2021年3月31日(水)夜、3.0オンラインカフェにて有山篤利氏(追手門学院大学教授)にご登壇いただき、「なぜ柔道の稽古をすると世を補益できるようになるのか?嘉納治五郎の「道」を考える -」というテーマで講義をいただきました。25名の皆様にご参加いただき、講義後は活発な話し合いが行われました。以下、参加者によるレポートです。

目次
  • 講義資料
  • 講義レポート
  • 講義ムービー(youtube)

講義レポート

以下、参加した筆者なりに理解した有山先生の講義の要点ですので、講義の内容や順序、表現を正確に反映しているわけではありません。講義の詳細につきましては末尾に動画がありますのでそちらをご参照ください。

スポーツと武道の区別

柔道には二つの顔がある。競技スポーツとしての柔道、もう一つは嘉納治五郎の講道館柔道であり、武道、「道」としての柔道。どちらもそれぞれ特長があり、一長一短があり、どちらが優れているというものではない。大事なことは両者の違いを知り区別して理解することである。以下「スポーツとしての柔道」「武道としての柔道」と表記する。

混在している具体例

いまの柔道の礼法はスポーツのマナーである。「武道としての柔道」の礼法とは異なる。もともと武道の礼法は武術の修業を日常の動作に入れたもの。例えば、小笠原流礼法を30分やったら普通の人は立てなくなるぐらい疲労する。また、「相手への尊敬」や「克己」などは世界共通の道徳であり、「武道としての柔道」に特有のものではない。

欧米的な教育と日本的な教育の違い

欧米的な近代教育は、まず説明して知識を提供をして意味を理解できるようにする。その後に動きを覚える。しかし、日本は動き、カタチから入る。最初に意味は教えない。師匠の動きをまねる、意味が分からなくても原文をただ音読・暗唱する。それをくりかえしていくうちに自然と意味が分かる。

具体例として演劇に関する東西の違い。悲しさを表現するとき、西洋の演劇は悲しい気持ちを想像して演じる。しかし、日本の狂言などの伝統芸能では気持ちを想像したりしない。ただ「泣く」ということを表現する典型的な身体のカタチがある。それを寸分たがわず真似をして再現する。その「泣く」のカタチ・動きができたら、勝手に自分の気持ちが「泣く」になり、観客に以心伝心で伝わる。「共振」する。

依頼内容:
(A) 柔道講義のレポートの「2021年3月31日(水)夜」で始まり「ました。以下、参加者によるレポートです。」で終わる部分を、「活発な話し合い」を「熱心な議論」に差し替えて書き出してもらえますか?
(B) 柔道講義のレポートを、最後の文のあとから書き継いでもらえますか?

データの内容:
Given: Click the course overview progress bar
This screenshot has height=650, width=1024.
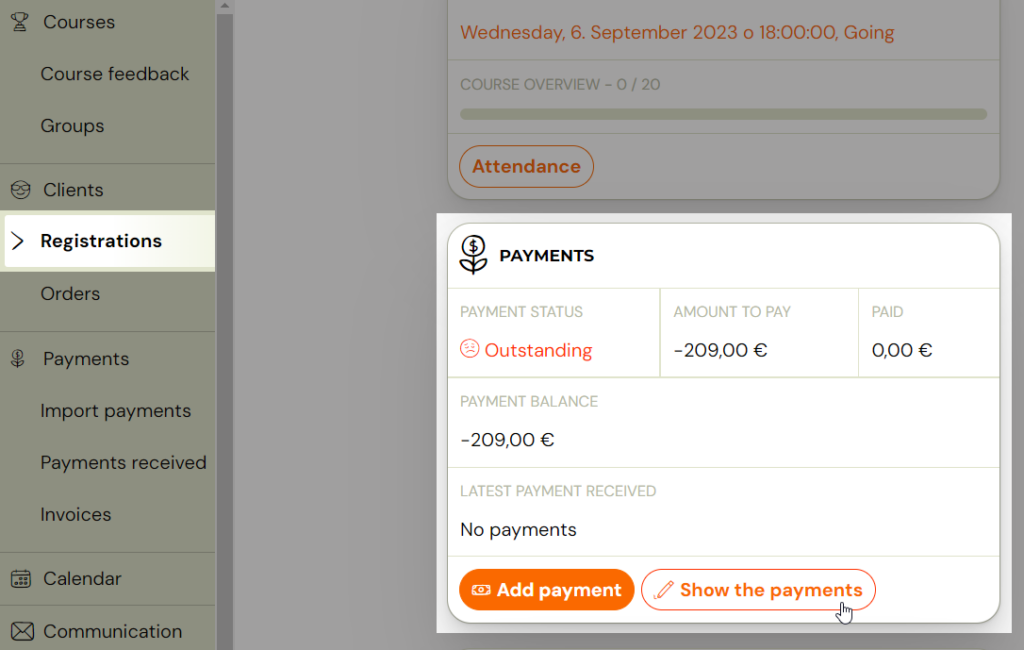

解答一覧:
(A)
2021年3月31日(水)夜、3.0オンラインカフェにて有山篤利氏(追手門学院大学教授)にご登壇いただき、「なぜ柔道の稽古をすると世を補益できるようになるのか?嘉納治五郎の「道」を考える -」というテーマで講義をいただきました。25名の皆様にご参加いただき、講義後は熱心な議論が行われました。以下、参加者によるレポートです。

(B)
具体例として有山先生の体験。狂言の稽古場にいったとき、弟子が稽古をしていて、弓を弾く動作がしていた。師匠が「それは違う。弓を引く動作はこうだ」といって弓を持たずにその動作を説明したとき、有山先生には、実際に弓を弾いたかのように、弓が見えて、弓矢が放たれ、その音まで聞こえてきた。「共振」を体験した。猿の演技をするとき、猿の気持ちを考える必要はない。猿には猿の動きがある。その動きができるようになったらいい。

日本人の教育観

「事理一体」。 事(わざ)と理(真理・心)は一体である。「心」の修業は「わざ」の修業で行われる、わざの極意は真理に通じる、正しい「わざ」は正しい「心」の表れ。「道」とは「事理一体」のことであり、技を極めていくと真理に至る、心が磨かれていく、という考え方。簡単にいうと、武道としての柔道の「道」とは技の稽古で人格をつくろう、という考え方である。

具体例として、相撲の白鵬の「かちあげ」がある。ルール上は使っていい技なのに「横綱の品格を汚す」という意見が出るのは何故か。その背景には、荒っぽい技を使うということは心が荒っぽいことである。だから横綱にふさわしくない、と、技と心の有り様を一体として考えてしまう「事理一体」がある。

講道館柔道の「事理一体」

講道館柔道は、「わざ」の稽古を通じて学んだ「理合い」が日常生活に「転用」できると考えているが、それは「わざ」を突き詰めると「真理」に通じ、その真理は真理なのであらゆる局面に妥当する、という「事理一体」の考え方である。

それでは、そこでの「理合い」や「真理」はなにか。「精力善用・自他共栄」と言われているが、その根底にある原理は「柔よく剛を制する」「柔の理」という原理である。もともと「柔」の概念は中国の道教などから来ており宇宙の真理のような概念だったが、日本では戦い方の極意として発展した。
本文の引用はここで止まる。